*** Opening PAGE EXTRACT ***

Jay Leno is pretty proud of how big his maglev generator is going to be.

Solar Car Circles the Globe

Just in time for the December Poznan Climate Conference, Swiss inventor, Louis Palmer completed his round-the-world solar powered trip.

Palmer, a teacher on leave from his job, spent 17 months driving his own creation — a fully solar-powered car built with the help of Swiss scientists — through 38 countries. The two-seater travels up to 55 mph (90 kph) and covers 185 miles (300 kilometers) on a fully charged battery.

“This is the first time in history that a solar-powered car has traveled all the way around the world without using a single drop of petrol,” he said, adding that he lost only two days to breakdowns.

New Thin-Film Solar

Researchers at MIT have unveiled a new type of silicon solar cell that could be much more efficient and cost less than currently used solar cells.

The design combines a highly effective reflector on the back of a solar cell with an antireflective coating on the front. This helps trap red and near-infrared light, which can be used to make electricity, in the silicon.

Technology Review

Ethanol Being Beaten Back

The problem with ethanol as a fuel source isn’t that bio-mass conversion of living matter to fuel doesn’t work but that the first big effort was to grab the low hanging fruit — the grains that we all need just to live, much less to be mobile at high speeds. Work is continuing on converting weeds, switch grass and even garbage into fuel. Those pushing corn and other grains into the hopper are running into some serious push back.

*** Closing PAGE EXTRACT ***

WHAT TO DO:
1. List the three things the energy news roundup says work is continuing on converting into fuel.
2. Using only the energy news roundup, say whether each statement agrees with it. Answer yes or no for each and quote the words that decide it.
(a) Palmer drove through 38 countries.
(b) The MIT solar cell has its reflector on the front.
(c) Palmer lost five days to breakdowns.
3. Answer from the energy news roundup:
(a) How many months did Palmer spend driving his car?
(b) Researchers at which institution unveiled the new silicon solar cell?
(c) How far does Palmer's car go on a fully charged battery?

*** Opening RAW DATA ***

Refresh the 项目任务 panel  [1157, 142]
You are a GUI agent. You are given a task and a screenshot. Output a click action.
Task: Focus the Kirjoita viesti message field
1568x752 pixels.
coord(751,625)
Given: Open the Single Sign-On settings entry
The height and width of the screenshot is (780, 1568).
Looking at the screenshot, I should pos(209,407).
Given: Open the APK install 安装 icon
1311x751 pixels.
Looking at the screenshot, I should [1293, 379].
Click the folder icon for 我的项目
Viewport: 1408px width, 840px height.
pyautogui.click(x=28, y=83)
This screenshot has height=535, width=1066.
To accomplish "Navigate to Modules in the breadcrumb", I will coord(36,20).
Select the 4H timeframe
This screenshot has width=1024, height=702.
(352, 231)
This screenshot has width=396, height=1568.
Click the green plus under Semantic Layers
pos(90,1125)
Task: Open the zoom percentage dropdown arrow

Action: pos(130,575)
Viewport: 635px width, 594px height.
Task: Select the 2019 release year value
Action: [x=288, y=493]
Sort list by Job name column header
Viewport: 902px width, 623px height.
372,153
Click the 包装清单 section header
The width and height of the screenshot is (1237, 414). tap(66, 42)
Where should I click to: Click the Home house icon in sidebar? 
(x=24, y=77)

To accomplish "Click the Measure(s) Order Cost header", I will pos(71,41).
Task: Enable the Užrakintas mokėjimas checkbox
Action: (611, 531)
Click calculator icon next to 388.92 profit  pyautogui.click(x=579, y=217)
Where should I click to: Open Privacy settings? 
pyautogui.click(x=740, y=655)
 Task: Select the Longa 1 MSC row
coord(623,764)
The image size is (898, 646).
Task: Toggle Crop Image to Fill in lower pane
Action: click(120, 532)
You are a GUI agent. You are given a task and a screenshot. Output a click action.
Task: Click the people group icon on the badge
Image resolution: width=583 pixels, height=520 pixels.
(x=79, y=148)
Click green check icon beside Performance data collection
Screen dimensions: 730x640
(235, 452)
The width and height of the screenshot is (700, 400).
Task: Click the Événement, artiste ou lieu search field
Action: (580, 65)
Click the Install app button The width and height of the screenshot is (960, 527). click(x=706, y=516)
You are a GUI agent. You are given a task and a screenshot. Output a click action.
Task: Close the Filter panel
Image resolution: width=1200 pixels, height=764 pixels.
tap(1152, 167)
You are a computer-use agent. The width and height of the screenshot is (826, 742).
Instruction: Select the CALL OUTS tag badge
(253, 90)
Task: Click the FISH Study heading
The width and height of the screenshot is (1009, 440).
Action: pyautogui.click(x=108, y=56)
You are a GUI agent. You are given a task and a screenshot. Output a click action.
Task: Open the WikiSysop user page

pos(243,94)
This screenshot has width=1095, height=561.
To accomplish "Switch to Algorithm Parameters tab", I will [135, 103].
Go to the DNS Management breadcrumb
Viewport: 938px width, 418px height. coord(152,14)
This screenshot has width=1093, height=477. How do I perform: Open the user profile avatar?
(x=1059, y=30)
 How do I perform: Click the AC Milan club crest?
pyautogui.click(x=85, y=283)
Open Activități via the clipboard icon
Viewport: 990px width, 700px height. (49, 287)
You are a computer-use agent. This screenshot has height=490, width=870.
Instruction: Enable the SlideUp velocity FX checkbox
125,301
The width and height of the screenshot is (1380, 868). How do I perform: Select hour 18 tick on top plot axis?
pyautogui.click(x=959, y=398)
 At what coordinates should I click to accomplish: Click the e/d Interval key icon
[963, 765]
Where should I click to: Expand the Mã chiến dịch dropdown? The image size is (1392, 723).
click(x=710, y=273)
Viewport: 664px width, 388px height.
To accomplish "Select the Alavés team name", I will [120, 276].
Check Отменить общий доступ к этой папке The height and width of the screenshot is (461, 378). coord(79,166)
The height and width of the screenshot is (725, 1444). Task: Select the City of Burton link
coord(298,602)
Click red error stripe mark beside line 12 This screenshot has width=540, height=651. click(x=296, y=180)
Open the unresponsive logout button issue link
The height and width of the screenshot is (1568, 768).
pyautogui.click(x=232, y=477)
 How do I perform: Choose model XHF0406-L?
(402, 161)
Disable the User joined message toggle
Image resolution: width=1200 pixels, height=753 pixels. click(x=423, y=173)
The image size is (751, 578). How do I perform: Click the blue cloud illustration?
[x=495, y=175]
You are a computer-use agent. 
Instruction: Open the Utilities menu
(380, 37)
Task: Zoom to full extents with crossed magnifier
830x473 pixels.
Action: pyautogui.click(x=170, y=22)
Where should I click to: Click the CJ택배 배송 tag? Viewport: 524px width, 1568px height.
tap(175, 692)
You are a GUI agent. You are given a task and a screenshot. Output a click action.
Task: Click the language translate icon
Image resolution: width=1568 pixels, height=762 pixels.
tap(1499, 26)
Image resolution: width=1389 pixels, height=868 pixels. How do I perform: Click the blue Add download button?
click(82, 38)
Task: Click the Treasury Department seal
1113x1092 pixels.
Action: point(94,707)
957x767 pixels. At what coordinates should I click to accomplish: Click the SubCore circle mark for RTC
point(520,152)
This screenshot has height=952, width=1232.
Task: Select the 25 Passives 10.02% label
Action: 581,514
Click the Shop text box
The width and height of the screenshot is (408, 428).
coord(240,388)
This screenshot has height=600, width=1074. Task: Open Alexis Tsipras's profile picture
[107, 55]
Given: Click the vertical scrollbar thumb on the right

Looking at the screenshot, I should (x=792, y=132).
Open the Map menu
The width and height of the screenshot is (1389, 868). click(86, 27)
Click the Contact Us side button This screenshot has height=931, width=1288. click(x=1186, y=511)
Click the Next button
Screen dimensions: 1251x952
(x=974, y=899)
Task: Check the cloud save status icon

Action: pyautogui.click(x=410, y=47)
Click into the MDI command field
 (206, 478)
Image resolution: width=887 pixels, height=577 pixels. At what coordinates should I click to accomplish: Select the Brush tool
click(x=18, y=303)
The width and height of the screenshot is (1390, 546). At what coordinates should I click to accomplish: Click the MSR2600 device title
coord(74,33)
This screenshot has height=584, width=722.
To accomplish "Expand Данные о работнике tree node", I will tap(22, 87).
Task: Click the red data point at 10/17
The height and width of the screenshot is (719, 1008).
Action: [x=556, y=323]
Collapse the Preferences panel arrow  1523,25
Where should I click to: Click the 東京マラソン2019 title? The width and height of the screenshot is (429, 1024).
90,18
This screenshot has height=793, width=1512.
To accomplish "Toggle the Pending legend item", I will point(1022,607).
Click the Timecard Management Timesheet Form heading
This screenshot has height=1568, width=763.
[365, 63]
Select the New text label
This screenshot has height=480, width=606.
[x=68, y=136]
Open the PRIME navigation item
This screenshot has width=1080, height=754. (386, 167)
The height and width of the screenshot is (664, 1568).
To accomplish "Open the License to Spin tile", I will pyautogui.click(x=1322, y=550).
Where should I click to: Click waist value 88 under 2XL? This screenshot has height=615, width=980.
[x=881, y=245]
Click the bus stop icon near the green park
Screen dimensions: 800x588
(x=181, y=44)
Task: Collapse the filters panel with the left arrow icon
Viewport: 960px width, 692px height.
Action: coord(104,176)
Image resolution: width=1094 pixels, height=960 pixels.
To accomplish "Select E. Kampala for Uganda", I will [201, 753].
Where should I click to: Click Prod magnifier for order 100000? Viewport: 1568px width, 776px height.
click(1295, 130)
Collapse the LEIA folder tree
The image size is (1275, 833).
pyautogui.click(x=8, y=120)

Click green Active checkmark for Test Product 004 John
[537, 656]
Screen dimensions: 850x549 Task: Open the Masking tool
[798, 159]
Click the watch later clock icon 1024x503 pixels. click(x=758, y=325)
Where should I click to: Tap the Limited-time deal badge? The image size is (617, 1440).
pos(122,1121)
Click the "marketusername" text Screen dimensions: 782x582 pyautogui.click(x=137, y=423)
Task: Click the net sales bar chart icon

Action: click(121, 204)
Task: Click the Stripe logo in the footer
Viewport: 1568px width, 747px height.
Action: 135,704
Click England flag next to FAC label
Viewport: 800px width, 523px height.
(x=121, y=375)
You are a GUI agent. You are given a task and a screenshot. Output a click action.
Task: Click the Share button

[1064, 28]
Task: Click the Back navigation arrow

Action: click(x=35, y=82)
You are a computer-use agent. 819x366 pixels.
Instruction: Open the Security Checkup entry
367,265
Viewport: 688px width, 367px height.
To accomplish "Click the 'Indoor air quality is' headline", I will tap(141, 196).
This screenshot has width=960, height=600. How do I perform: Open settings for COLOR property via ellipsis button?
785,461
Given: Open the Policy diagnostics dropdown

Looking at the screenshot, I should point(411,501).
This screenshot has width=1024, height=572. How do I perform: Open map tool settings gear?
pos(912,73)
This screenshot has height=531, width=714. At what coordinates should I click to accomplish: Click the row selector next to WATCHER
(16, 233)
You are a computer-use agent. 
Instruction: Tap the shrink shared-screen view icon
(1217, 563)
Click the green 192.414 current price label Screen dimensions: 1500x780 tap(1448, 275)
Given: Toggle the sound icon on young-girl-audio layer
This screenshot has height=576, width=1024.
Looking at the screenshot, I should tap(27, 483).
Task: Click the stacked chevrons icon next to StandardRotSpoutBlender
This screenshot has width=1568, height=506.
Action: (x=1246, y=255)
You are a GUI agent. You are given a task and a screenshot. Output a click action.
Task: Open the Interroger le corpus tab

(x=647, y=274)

*** Closing RAW DATA ***

RESULTS OF THE EXERCISE:
1. weeds, switch grass, garbage

2.
(a) Yes: "through 38 countries"
(b) No: "a highly effective reflector on the back of a solar cell with an antireflective coating on the front"
(c) No: "he lost only two days to breakdowns"

3.
(a) 17 months
(b) MIT
(c) 185 miles (300 kilometers)